Procedures and Protocols:

Materials:

• CiDecon
• 70% Ethanol
• Ethanol Burner
• Top filter with 50 ml tube attached
• Fume hood with a vacuum tube
• .5 ml Arthrobacter
• 15 ml conical vial
• refrigerator
• Pipette
• Test tube stand
• 50 ml tube

In order to complete the procedure an aseptic zone was created.

1. Clean off the work space (lab table) with CiDecon applied with a squeeze bottle and wiped away with a paper towel
2. Apply 70% Ethanol with a squeeze bottle, spread with a paper towel, and allow to evaporate
3. Light an ethanol burner in order to use the rising heat from the flame to form the aseptic zone

Then the soil washing and enrichment procedure was complete (see photo below for full procedure and see last entry for previous steps).

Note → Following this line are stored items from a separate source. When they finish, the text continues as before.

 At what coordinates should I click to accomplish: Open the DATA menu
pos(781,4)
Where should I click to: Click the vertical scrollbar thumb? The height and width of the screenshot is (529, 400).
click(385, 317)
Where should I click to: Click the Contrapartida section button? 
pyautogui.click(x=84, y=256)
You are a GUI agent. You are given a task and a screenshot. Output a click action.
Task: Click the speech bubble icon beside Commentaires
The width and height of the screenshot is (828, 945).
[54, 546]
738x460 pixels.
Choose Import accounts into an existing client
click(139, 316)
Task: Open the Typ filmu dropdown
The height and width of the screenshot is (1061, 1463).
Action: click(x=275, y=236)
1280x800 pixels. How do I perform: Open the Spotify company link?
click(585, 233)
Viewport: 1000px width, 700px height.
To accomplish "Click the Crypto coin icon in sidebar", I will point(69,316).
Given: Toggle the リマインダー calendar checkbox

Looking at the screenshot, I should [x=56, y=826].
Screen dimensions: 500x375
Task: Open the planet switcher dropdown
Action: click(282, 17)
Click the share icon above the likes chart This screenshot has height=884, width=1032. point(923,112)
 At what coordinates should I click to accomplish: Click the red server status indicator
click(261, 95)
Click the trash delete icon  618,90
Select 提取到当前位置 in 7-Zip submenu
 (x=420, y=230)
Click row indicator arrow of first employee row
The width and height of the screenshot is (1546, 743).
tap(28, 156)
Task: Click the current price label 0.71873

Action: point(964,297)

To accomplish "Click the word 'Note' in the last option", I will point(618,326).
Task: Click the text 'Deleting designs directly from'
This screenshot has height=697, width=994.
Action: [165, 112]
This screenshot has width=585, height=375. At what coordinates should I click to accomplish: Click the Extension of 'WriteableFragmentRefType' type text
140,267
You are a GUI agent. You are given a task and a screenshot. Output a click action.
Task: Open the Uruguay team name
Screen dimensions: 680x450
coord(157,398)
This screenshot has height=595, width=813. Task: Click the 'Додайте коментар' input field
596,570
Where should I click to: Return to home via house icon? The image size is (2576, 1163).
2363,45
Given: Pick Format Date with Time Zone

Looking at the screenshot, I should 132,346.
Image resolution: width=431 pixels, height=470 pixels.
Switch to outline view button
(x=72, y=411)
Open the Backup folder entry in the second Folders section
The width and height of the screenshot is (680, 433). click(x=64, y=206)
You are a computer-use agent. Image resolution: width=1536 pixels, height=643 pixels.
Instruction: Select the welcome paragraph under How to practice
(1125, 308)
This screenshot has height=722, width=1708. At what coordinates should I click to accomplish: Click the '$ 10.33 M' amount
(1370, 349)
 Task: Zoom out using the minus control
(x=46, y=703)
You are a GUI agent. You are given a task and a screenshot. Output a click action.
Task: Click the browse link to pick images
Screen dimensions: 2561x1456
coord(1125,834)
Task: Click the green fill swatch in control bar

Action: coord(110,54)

1. Remove the refrigerated sample (in a 50 ml tube) from the fridege
2. Open the sealed top filter under the fume hood and attach to the vacuum tube
3. Turn the vacuum on
4. Use a small pipette to transfer the supernatant from the 50 ml tube to the top filter
5. Wait for the supernatant to filter to a minimum of 10-15 ml (completely is preferred and 18 ml were collected in this instance)
6. Once the desired about of lysate has been obtained discard the filter in the bio-hazard container and seal the 50 ml tube with the filtered lysate
7. Under aseptic conditions pipette 5 ml of lysate into a 15 ml conical vile, label, and set aside
8. Add .5 ml of Arthrobacter to the remaining lysate in the 50 ml tube *note that this tube should have been labeled but I forgot to do so* and seal the tube
9. Place tube into shaking device and let it set until Monday

Important to note:

During this lab I was responsible for completing two separate soil washings, my own and my lab partners. I have only detailed my soil washing in the procedure above.

Results:

This procedure yielded a direct isolation (5 ml) and an enriched isolation (13 ml) of the supernatant. Both appeared of these isolations were yellow in color and could contain phages.

Analysis:

The procedure was more difficult than I initially assumed, and filter times were longer than expected. One possible way to improve upon the design of this lab could potentially be to centrifuge the soil and LB broth for a little bit longer in order to have better separation. It is possible, although unlikely that the results could have been contaminated during the course of this procedure and that may affect results. Assuming that this is not the case then future procedures will reveal weather or not phages are present.

Future:

My plans for the future are to use these two isolations to preform a spot test during Monday’s lab period. The results of this spot test will allow me to discover if there are phages present in the soil sample I collected.